Could you work out the number of lines in the listing that include the word "output" and reply with that figure alone?
#### Data to use
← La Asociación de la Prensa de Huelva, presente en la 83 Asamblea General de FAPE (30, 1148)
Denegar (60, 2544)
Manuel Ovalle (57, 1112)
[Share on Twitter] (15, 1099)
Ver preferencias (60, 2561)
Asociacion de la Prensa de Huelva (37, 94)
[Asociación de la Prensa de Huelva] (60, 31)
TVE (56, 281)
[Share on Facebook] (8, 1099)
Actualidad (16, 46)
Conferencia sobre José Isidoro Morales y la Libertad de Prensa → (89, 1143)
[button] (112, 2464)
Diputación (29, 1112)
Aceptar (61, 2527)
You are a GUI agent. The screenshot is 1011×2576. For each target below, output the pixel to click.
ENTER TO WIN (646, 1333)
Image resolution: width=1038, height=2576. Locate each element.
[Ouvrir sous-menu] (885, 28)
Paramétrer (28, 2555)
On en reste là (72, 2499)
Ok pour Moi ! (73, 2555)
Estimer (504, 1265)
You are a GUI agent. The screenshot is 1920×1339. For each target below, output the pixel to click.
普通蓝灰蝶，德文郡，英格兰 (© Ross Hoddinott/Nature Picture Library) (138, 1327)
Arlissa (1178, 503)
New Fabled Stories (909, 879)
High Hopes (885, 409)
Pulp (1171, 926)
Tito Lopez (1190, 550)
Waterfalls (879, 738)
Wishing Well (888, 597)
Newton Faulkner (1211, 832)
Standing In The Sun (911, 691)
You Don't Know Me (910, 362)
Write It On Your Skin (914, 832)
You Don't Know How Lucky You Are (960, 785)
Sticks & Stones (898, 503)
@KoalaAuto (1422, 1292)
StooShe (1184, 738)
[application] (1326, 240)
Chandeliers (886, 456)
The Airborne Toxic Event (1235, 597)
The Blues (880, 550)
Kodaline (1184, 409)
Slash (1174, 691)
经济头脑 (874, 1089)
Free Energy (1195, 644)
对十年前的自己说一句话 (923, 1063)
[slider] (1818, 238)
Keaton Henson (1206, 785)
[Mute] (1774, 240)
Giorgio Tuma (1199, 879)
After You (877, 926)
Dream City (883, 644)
########
## Solution to this task
2